Task data:
━━━━━━━━━━━━━━━━

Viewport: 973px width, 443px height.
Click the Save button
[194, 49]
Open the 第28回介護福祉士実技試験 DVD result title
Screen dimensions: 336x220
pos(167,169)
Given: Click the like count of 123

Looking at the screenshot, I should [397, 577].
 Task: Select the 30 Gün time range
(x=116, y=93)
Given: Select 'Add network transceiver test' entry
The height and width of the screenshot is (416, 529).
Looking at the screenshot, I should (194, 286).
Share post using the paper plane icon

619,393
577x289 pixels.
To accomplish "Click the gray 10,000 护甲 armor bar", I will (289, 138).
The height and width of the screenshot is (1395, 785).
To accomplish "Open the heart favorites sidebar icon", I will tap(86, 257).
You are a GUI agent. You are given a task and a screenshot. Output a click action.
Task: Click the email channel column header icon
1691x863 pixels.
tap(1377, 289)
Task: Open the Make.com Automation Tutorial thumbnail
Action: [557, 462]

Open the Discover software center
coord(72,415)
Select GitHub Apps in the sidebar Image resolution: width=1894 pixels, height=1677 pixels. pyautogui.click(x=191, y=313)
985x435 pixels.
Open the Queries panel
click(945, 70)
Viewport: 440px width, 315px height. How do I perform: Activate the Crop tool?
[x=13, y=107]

━━━━━━━━━━━━━━━━

Short exercise: Rewrite the entries above as a JSON list of strings with one string per line, omitting blank lines.

Correct response:
[
  "Viewport: 973px width, 443px height.",
  "Click the Save button",
  "[194, 49]",
  "Open the 第28回介護福祉士実技試験 DVD result title",
  "Screen dimensions: 336x220",
  "pos(167,169)",
  "Given: Click the like count of 123",
  "Looking at the screenshot, I should [397, 577].",
  " Task: Select the 30 Gün time range",
  "(x=116, y=93)",
  "Given: Select 'Add network transceiver test' entry",
  "The height and width of the screenshot is (416, 529).",
  "Looking at the screenshot, I should (194, 286).",
  "Share post using the paper plane icon",
  "619,393",
  "577x289 pixels.",
  "To accomplish \"Click the gray 10,000 护甲 armor bar\", I will (289, 138).",
  "The height and width of the screenshot is (1395, 785).",
  "To accomplish \"Open the heart favorites sidebar icon\", I will tap(86, 257).",
  "You are a GUI agent. You are given a task and a screenshot. Output a click action.",
  "Task: Click the email channel column header icon",
  "1691x863 pixels.",
  "tap(1377, 289)",
  "Task: Open the Make.com Automation Tutorial thumbnail",
  "Action: [557, 462]",
  "Open the Discover software center",
  "coord(72,415)",
  "Select GitHub Apps in the sidebar Image resolution: width=1894 pixels, height=1677 pixels. pyautogui.click(x=191, y=313)",
  "985x435 pixels.",
  "Open the Queries panel",
  "click(945, 70)",
  "Viewport: 440px width, 315px height. How do I perform: Activate the Crop tool?",
  "[x=13, y=107]"
]